This project investigates the socioeconomic incentives of the community sensing environment where multiple users and communities interact, in order to induce growth and sustainability. In our approach the users owning sensing devices are viewed as economic agents: they incur cost when they collect and transmit information, and benefit by using (in their applications) the information provided collectively by other community members.

Our goal is to develop a novel system that promotes incentive compatibility in sensor information exchange between users and applications. Applications should be incentive-aware and provide users with the appropriate rewards (e.g. enhanced performance) when their data collection behaviour is useful to others, thus increasing the economic efficiency by optimizing the total information available in the system. Users owning sensors should be encouraged to provide the information that is most useful to the applications and the social groups that are active, while avoiding the generation of information that is costly and less useful. This dynamic aspect of information value is crucial and can only be addressed within an economic framework such as that proposed.
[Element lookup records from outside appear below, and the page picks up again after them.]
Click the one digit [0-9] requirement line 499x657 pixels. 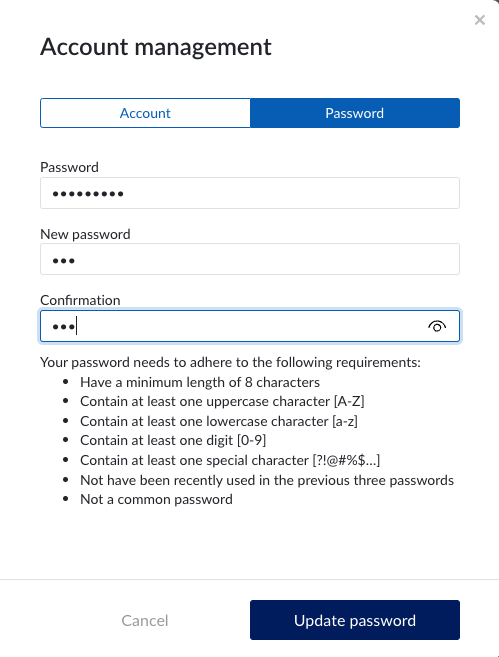[173, 440]
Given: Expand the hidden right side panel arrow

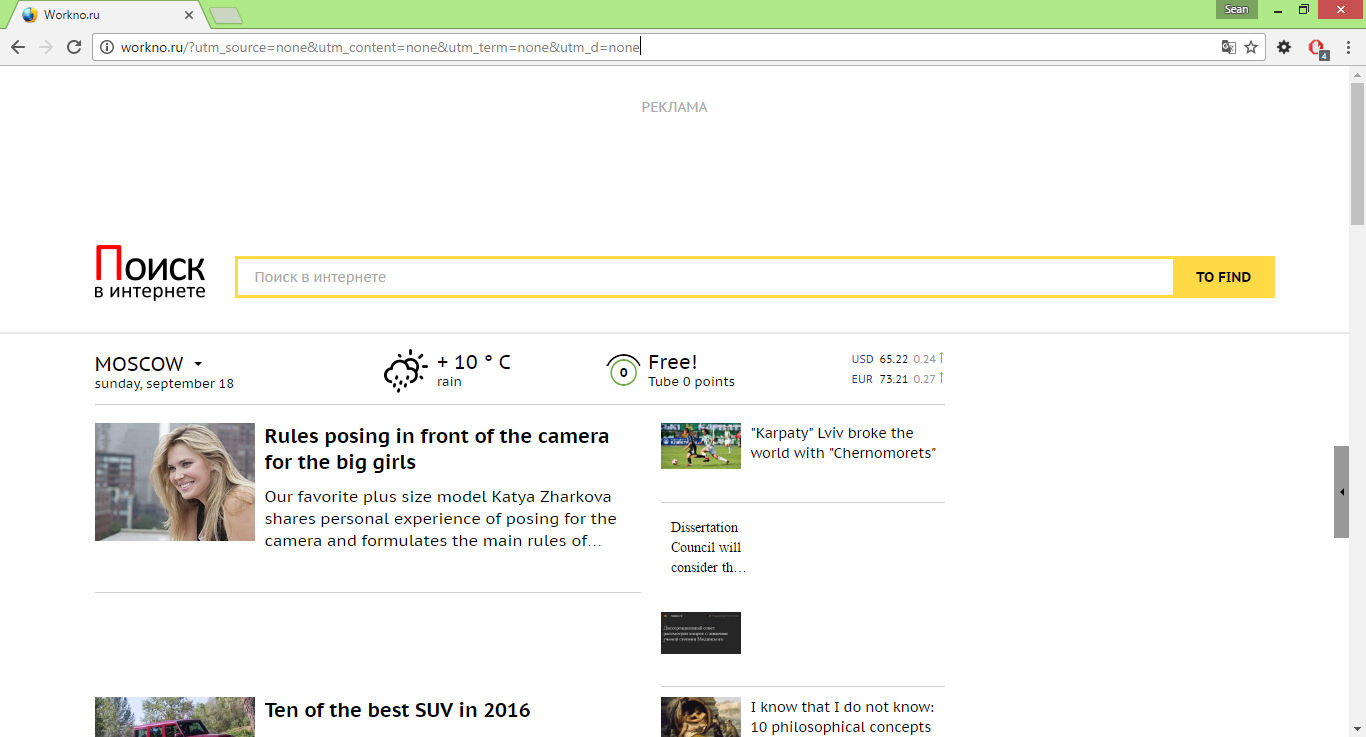Looking at the screenshot, I should tap(1342, 491).
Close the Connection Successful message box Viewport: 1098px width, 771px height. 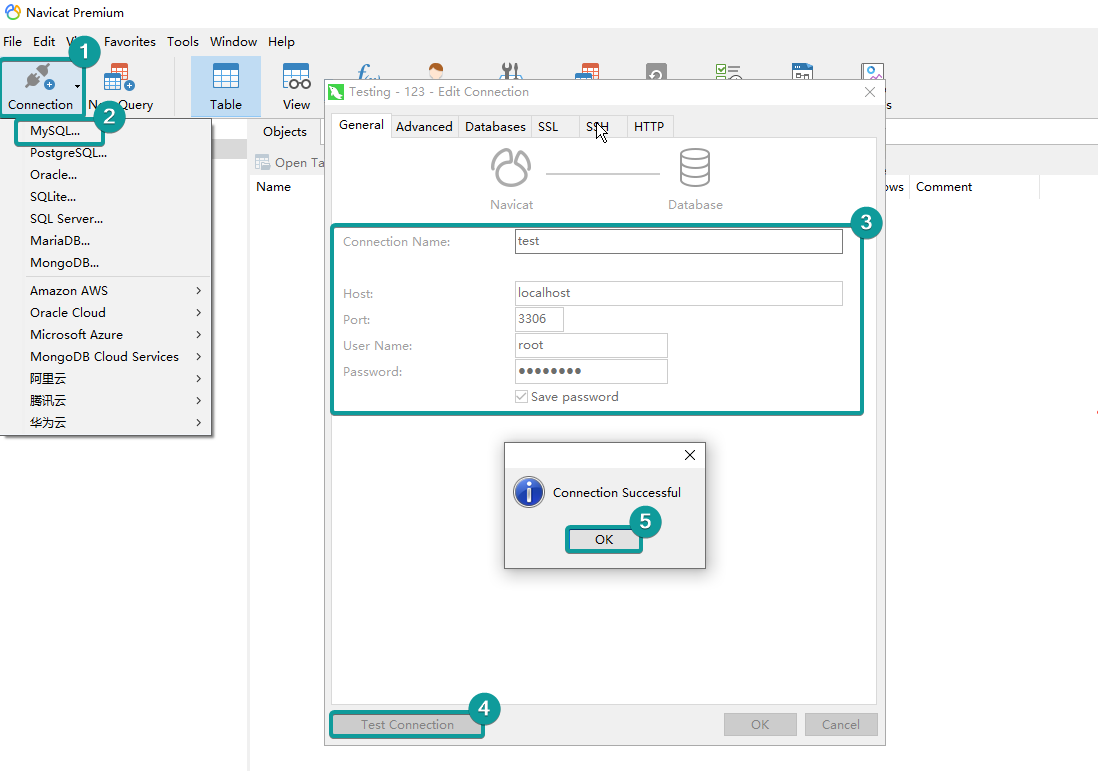tap(689, 455)
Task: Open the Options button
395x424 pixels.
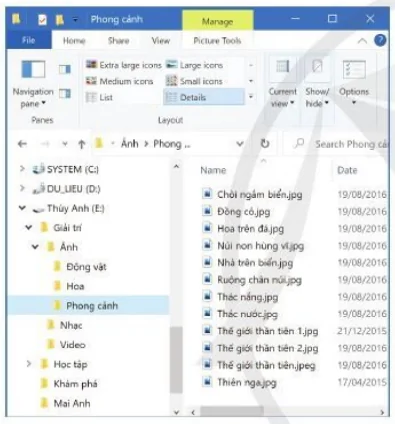Action: [x=354, y=83]
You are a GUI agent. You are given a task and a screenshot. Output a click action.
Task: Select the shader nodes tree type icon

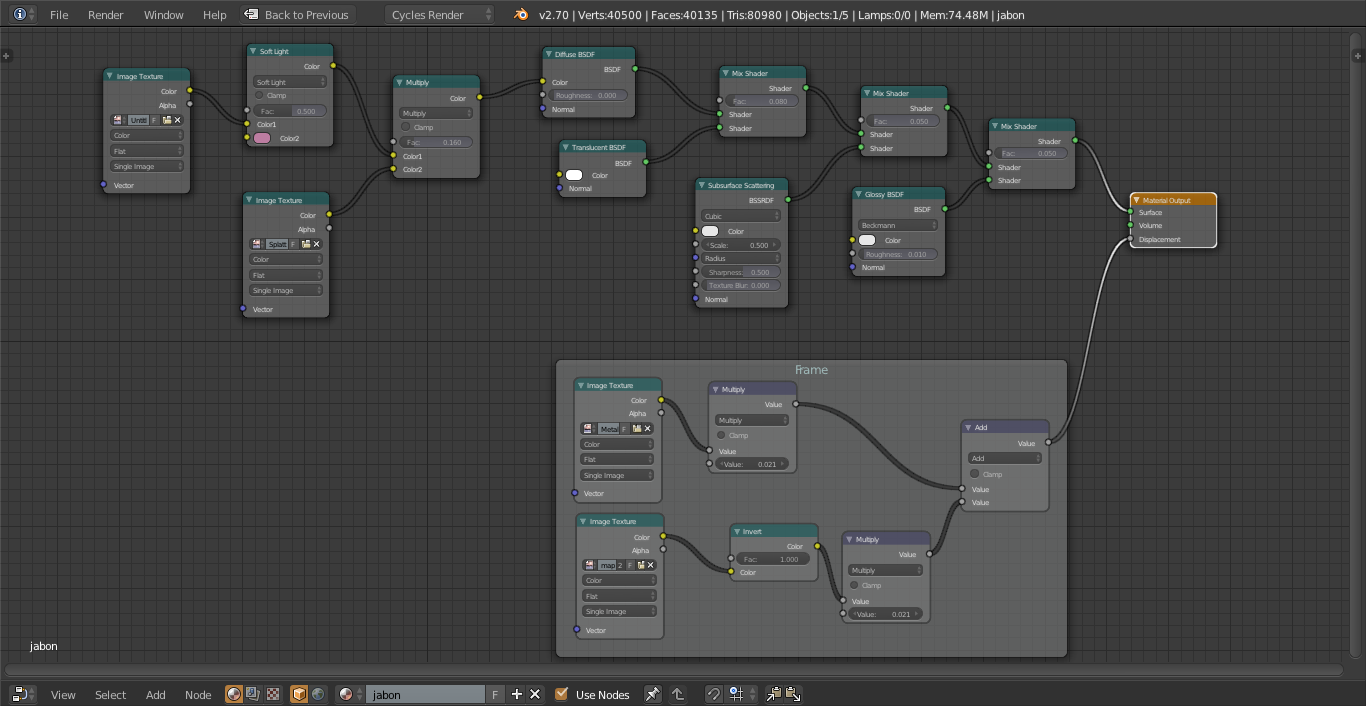[234, 694]
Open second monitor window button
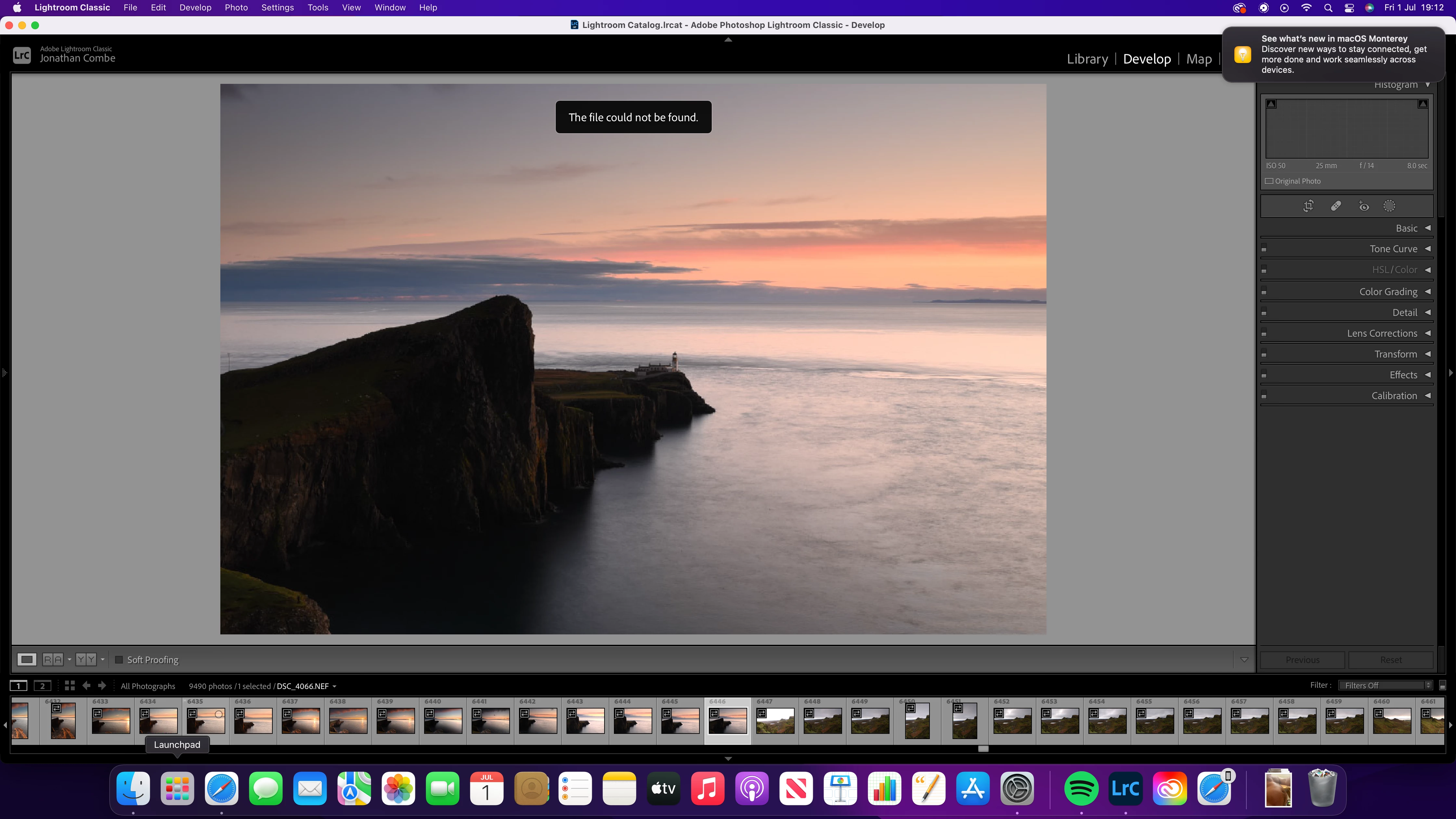 click(x=42, y=686)
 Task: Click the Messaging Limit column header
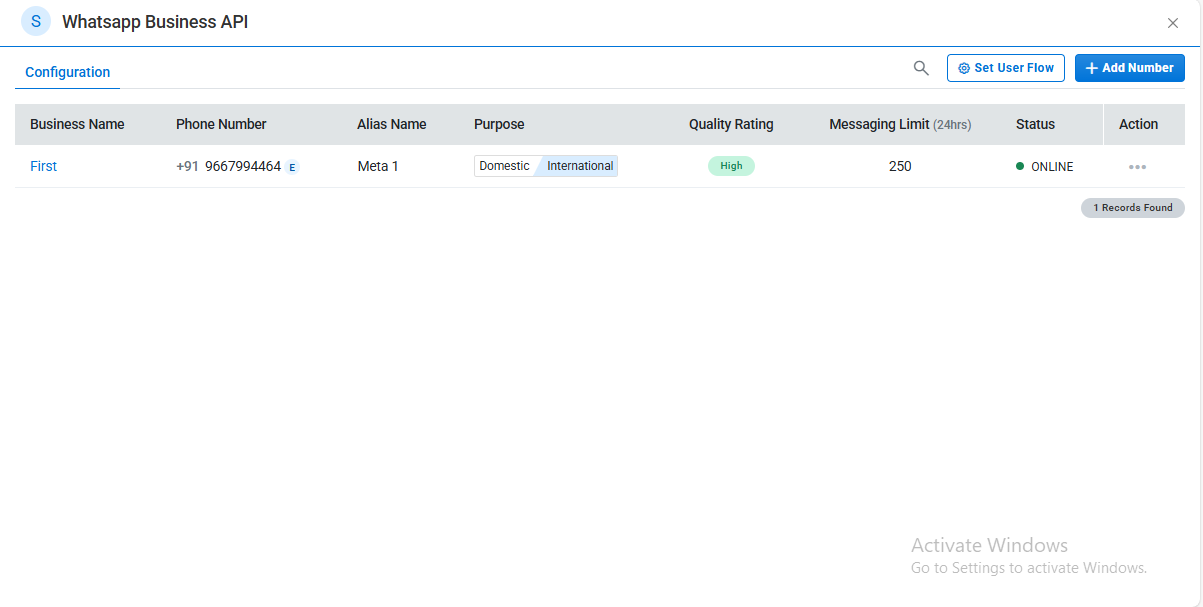[899, 125]
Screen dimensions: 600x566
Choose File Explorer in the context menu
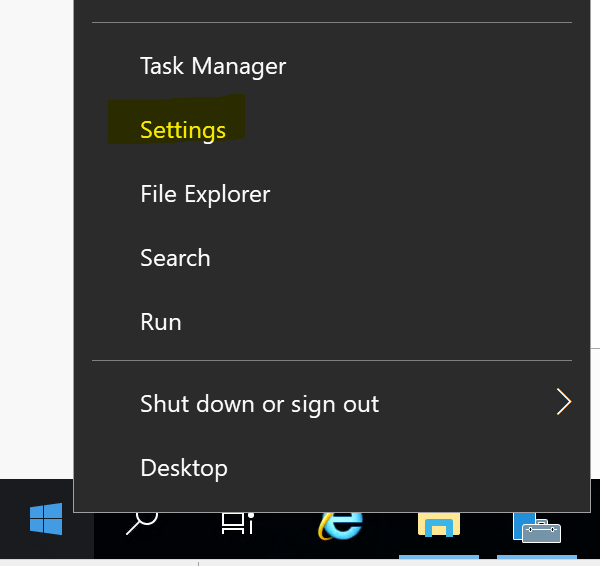point(205,194)
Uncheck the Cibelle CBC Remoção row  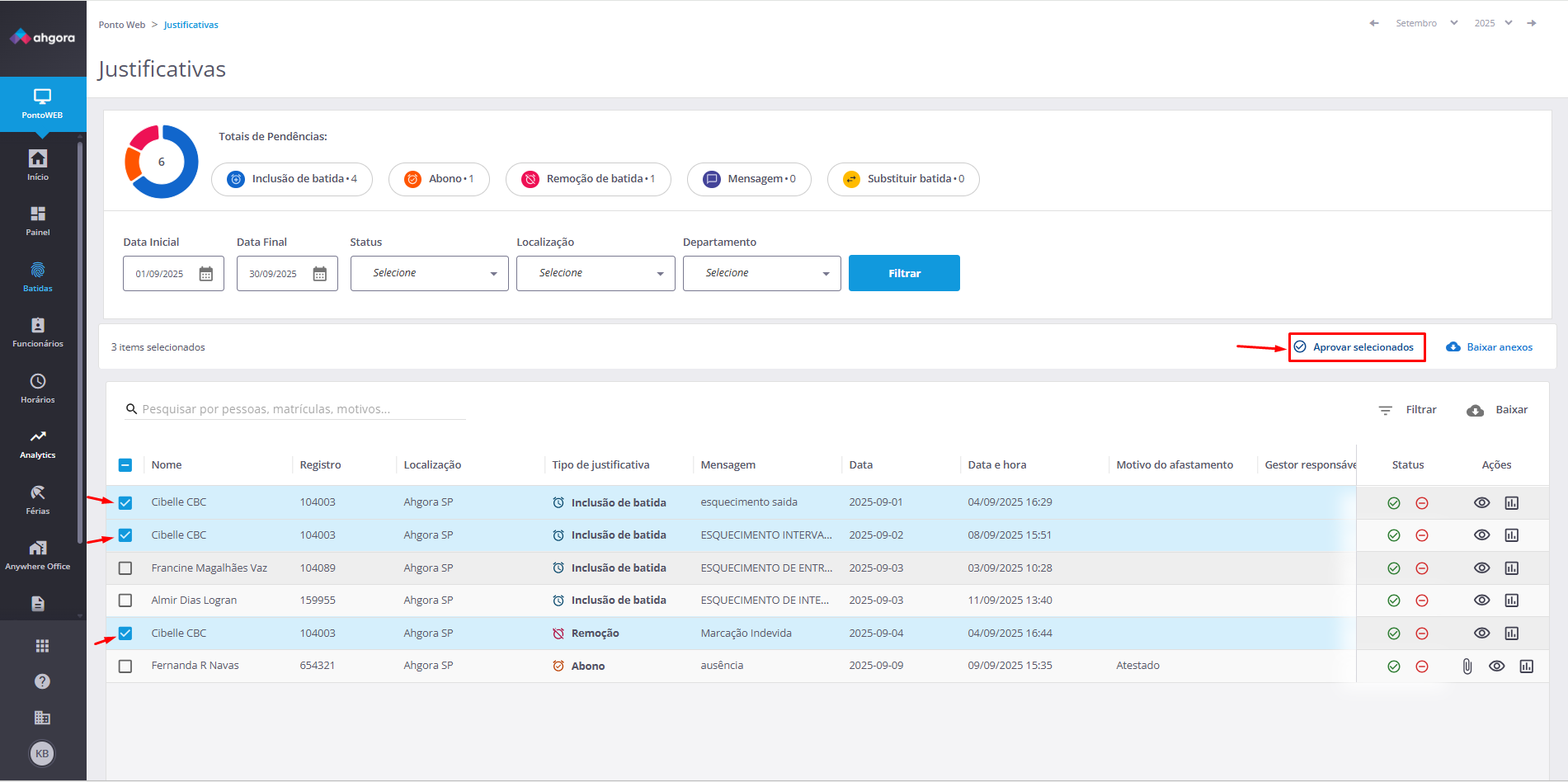125,634
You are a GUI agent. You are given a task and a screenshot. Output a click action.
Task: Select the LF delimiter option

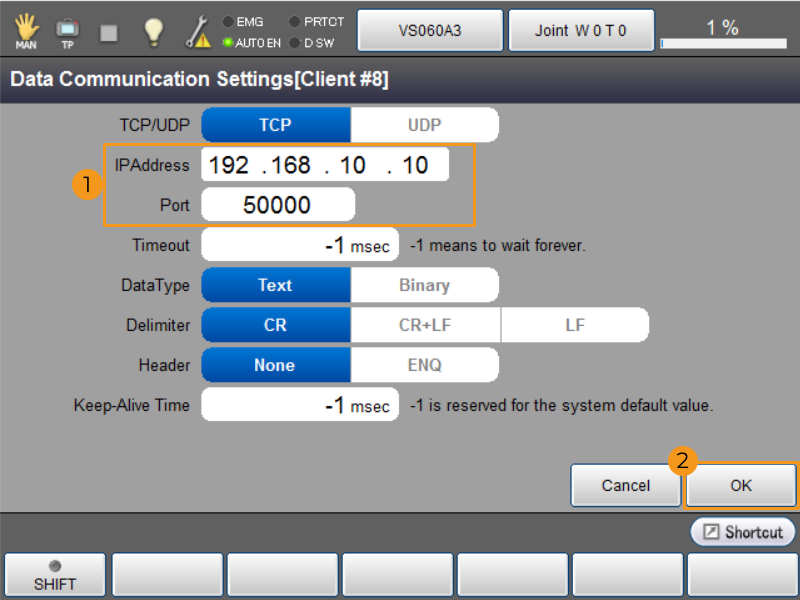[574, 324]
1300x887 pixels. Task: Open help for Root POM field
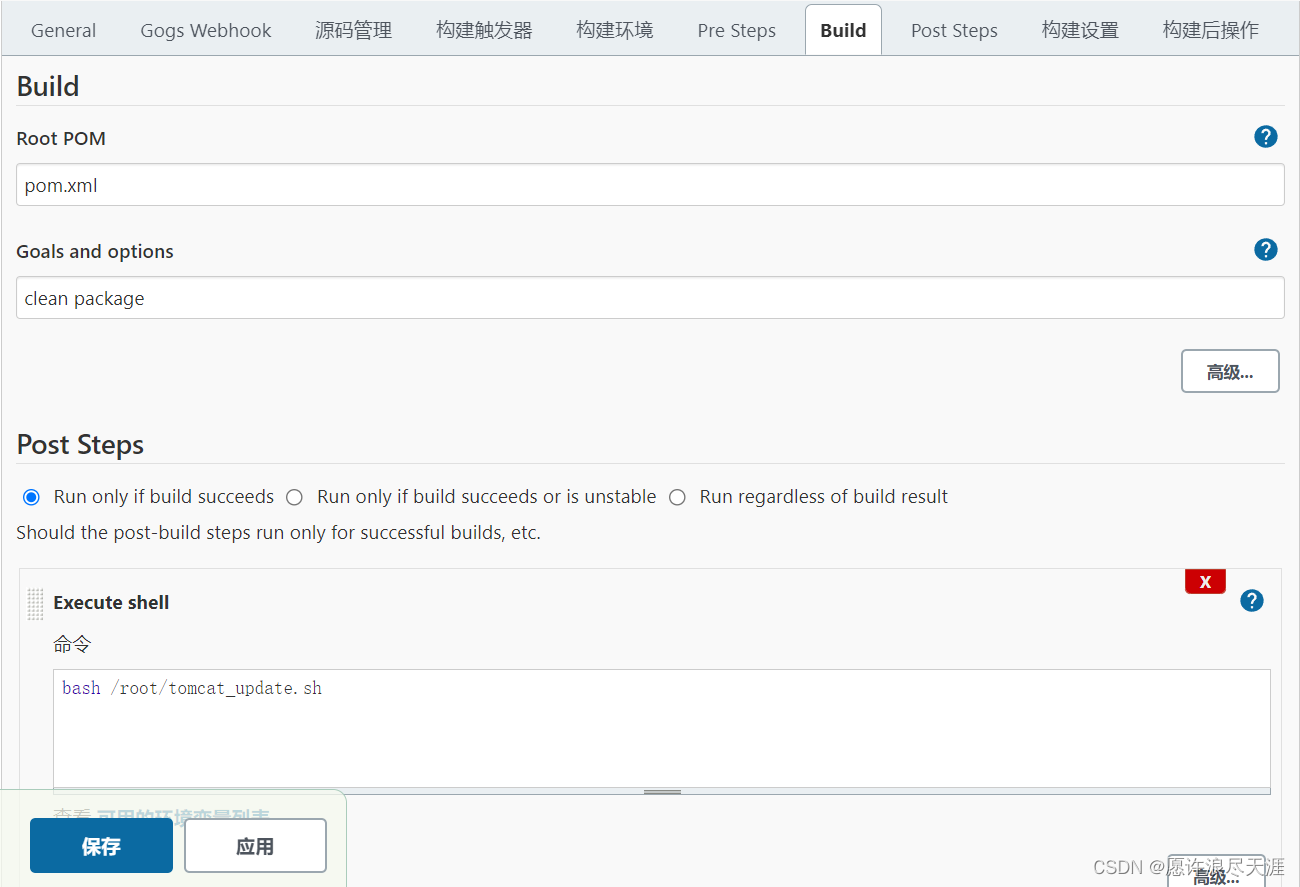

Our proposal will build a novel set of components acting as middleware between producers and consumers of information, including a specialized marketplace, the necessary publish-subscribe functions, open communication APIs, and algorithms to deal with computational complexity and pricing mechanisms to be developed in our theoretical studies, where game theoretical aspects will also be taken into account. The system will be designed to provide large growth in scale and in diversity in user requirements, real-time response, reliability, and easy interfacing with other sensor data collecting platforms, which lack the powerful incentive mechanisms of our system. Our incentives-based community sensing environment will also be demonstrated and evaluated against the aforementioned goals.